5. Share your travel itinerary
I always send a copy of my travel itinerary, including hotel contact information, as well as a copy of my passport and primary credit card to a family member before we travel. Another option is to register your trip with the Smart Traveler Enrollment Program, a free service to U.S. citizens.
This program alerts the nearest U.S. Embassy or Consulate about your trip in case of an emergency or if you lose your passport. The program also sends you up-to-date safety information about your travel destination.
6. Alert your banks and credit cards you’re traveling
Most banks and credit card companies have a section on the website or app to put in a travel alert and you should always notify your banks and credit card companies when you leave home. If you don’t and make a legitimate transaction, the bank or credit card might deny or freeze your account on suspicion of fraud.
By proactively alerting them, they’ll know it’s you and authorize your transactions.

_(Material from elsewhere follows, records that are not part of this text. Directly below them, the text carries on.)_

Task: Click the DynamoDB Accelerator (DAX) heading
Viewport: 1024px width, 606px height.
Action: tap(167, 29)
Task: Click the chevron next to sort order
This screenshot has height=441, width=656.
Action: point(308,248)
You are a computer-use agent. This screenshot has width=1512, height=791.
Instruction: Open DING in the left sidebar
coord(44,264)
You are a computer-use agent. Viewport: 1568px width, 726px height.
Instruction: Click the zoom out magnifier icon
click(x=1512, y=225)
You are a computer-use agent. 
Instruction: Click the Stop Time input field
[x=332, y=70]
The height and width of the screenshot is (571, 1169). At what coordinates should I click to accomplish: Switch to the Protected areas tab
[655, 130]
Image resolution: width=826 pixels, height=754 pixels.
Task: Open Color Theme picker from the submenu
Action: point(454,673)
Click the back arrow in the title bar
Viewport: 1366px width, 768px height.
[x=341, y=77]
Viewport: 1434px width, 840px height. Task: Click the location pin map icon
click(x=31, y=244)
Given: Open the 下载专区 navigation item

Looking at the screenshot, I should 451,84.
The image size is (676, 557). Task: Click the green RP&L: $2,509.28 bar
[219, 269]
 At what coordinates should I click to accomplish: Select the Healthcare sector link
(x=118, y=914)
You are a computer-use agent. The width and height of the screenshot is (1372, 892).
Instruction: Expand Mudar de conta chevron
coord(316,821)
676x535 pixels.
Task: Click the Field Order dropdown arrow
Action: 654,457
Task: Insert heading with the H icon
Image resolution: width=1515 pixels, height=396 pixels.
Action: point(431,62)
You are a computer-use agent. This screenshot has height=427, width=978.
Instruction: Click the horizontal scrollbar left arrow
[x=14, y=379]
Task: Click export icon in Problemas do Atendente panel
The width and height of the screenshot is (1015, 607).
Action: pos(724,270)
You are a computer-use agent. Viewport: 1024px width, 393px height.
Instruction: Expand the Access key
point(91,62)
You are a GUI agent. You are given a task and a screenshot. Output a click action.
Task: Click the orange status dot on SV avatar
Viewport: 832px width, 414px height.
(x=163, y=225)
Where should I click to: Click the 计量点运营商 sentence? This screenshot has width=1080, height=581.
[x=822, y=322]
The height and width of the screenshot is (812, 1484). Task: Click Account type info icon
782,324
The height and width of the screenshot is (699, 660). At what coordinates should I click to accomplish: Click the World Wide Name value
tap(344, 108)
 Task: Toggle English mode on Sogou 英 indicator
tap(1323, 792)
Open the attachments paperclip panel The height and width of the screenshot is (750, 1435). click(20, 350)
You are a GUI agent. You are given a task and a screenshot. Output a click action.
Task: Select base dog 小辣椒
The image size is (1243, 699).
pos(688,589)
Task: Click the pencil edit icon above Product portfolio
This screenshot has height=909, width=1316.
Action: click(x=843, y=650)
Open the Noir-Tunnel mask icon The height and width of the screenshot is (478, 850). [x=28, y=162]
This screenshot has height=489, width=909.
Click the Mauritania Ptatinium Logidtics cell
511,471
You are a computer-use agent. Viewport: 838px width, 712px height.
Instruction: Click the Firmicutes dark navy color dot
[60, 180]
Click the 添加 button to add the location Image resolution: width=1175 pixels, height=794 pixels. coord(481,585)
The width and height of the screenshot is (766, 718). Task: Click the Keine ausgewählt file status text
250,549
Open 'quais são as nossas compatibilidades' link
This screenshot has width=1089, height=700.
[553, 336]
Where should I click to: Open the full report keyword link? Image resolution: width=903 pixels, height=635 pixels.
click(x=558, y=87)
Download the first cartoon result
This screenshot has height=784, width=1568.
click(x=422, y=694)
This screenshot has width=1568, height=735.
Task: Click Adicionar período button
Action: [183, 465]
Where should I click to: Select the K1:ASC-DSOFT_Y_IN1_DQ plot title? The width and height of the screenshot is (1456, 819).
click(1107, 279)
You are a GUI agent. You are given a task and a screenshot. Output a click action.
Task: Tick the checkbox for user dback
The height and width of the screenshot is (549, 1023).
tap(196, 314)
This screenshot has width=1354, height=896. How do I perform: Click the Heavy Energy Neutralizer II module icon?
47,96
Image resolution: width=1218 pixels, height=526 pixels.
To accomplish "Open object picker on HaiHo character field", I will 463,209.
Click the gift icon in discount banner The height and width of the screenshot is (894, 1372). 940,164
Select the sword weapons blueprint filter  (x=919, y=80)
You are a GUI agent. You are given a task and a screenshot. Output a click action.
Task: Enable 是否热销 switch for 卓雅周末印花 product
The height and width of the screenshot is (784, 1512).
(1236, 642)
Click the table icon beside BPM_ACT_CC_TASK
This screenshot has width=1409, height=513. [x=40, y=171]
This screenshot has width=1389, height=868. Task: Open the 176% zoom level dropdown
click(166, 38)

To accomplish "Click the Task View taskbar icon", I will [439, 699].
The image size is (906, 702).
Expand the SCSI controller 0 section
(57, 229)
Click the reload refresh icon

Better safe than sorry when you have to dial the toll-free number and try to explain to customer service that it was you buying two tickets to the Eiffel Tower.
All you have to tell them is your travel dates and travel destinations to ensure you can freely use your cards abroad!
7. Double check ATMs
It’s super easy to use an ATM that has a skimming device attached or one that’s been tampered with. Before using any ATM, give it a little jiggle or look for any signs of damage. If for any reason your card gets swallowed or locked, call your bank immediately to freeze your account. This is why having a photocopy of the front and back of your debit card is so important!
8. Ask locals
Want to feel like a local when you travel? Ask the real locals where to go or what to do to get a more authentic and less touristy experience in your travel destination. Hotel staff, restaurant servers, rideshare drivers, tour guides, and so on are great resources. You can also look for information on travel blogs as many share insider information about their home city.
9. Stranger danger
Don’t tell strangers where you’re staying or be vague with answers so you don’t get followed or identified as a target. Don’t go blabbing about how it’s your first time in the city or you might have a new best friend sidling up next to you telling you about this amazing tour or city attraction you just have to check out, which turns out to be a scam. Keep a healthy level of suspicion up about anyone who seems keen on asking you lots of questions about your travel plans or accommodations.
10. Keep up healthy habits
It’s important to stay hydrated and well-fed to stay alert and healthy when you travel. Continue your regular workout routine, get a good amount of sleep, and carry a water bottle with you while you explore. We’re all prone to making poor decisions when hangry, overtired, or dehydrated and sticking with your daily routine and healthy habits can help you travel safely.
11. Wait until you’re home to share pictures
While it’s tempting to share real-time photos of where you are and what you’re doing, wait until you’re back home to brag about your epic vacation. You never know who might see your photos on social media and then know that you’re out of town and your house is more than likely empty.
Another similar idea is to call your local police department and let them know you’ll be away and ask for a courtesy patrol every few days to check on your home.